***** DATA LINES *****

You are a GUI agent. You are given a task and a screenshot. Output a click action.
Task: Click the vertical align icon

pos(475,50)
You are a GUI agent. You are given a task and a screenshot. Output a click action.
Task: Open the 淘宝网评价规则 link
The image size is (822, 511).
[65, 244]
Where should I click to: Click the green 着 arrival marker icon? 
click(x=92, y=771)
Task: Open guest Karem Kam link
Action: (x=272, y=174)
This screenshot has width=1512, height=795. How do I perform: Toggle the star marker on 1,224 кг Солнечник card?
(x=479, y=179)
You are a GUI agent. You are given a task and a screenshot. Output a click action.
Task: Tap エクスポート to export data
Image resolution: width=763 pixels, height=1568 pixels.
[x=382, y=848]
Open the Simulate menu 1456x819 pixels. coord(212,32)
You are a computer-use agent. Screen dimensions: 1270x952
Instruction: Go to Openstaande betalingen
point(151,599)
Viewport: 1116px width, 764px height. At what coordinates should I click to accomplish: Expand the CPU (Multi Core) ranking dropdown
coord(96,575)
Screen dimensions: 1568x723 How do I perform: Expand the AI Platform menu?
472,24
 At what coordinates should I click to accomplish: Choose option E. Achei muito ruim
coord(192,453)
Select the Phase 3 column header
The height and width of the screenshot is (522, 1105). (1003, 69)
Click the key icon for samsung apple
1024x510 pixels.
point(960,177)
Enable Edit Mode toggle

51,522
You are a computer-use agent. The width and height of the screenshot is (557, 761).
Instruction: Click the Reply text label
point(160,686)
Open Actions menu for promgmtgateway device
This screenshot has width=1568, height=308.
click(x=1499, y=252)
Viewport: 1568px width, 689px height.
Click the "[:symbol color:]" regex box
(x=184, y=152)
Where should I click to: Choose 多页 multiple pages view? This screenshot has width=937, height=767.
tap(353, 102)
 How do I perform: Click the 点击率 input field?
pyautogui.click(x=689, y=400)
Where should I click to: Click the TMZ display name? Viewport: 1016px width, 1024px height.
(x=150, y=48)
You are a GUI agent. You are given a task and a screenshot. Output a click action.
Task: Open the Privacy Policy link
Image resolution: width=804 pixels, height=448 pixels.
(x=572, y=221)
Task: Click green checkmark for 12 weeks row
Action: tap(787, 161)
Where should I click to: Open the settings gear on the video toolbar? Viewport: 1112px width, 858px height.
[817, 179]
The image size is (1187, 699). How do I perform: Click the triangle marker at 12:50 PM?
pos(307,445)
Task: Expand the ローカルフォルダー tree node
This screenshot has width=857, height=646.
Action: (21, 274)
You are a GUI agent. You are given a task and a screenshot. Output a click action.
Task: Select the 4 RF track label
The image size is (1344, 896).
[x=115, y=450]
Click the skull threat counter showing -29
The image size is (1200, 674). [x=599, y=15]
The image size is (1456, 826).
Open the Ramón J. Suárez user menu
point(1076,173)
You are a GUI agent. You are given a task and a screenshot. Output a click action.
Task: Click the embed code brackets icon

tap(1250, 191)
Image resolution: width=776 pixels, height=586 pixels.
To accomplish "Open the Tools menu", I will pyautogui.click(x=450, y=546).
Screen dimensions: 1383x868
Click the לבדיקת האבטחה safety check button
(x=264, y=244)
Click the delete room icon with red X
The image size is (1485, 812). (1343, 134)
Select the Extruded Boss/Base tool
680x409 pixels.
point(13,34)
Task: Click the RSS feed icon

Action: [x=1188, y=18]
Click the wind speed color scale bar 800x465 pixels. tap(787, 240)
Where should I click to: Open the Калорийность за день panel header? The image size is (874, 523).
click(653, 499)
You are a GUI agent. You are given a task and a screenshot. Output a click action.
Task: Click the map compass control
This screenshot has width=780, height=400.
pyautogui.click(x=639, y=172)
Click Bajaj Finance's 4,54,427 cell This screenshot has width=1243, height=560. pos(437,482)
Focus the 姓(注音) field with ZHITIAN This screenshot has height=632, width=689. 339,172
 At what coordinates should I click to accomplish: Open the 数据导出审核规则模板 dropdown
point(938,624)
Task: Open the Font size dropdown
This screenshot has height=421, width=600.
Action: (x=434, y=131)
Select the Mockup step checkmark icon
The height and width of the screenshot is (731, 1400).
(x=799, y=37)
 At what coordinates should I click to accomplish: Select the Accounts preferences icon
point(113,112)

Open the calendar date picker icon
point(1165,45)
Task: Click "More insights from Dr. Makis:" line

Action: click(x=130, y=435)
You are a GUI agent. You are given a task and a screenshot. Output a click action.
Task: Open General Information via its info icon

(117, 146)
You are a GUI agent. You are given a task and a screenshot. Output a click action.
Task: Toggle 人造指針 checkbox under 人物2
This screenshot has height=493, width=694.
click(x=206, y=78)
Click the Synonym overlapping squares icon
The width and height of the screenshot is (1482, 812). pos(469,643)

*****

Can you print the lines from the one containing "Click the wind" through the one containing "point(938,624)", word for word, with both of those lines included?

▸ TASK OUTPUT:
Click the wind speed color scale bar 800x465 pixels. tap(787, 240)
Where should I click to: Open the Калорийность за день panel header? The image size is (874, 523).
click(653, 499)
You are a GUI agent. You are given a task and a screenshot. Output a click action.
Task: Click the map compass control
This screenshot has width=780, height=400.
pyautogui.click(x=639, y=172)
Click Bajaj Finance's 4,54,427 cell This screenshot has width=1243, height=560. pos(437,482)
Focus the 姓(注音) field with ZHITIAN This screenshot has height=632, width=689. 339,172
 At what coordinates should I click to accomplish: Open the 数据导出审核规则模板 dropdown
point(938,624)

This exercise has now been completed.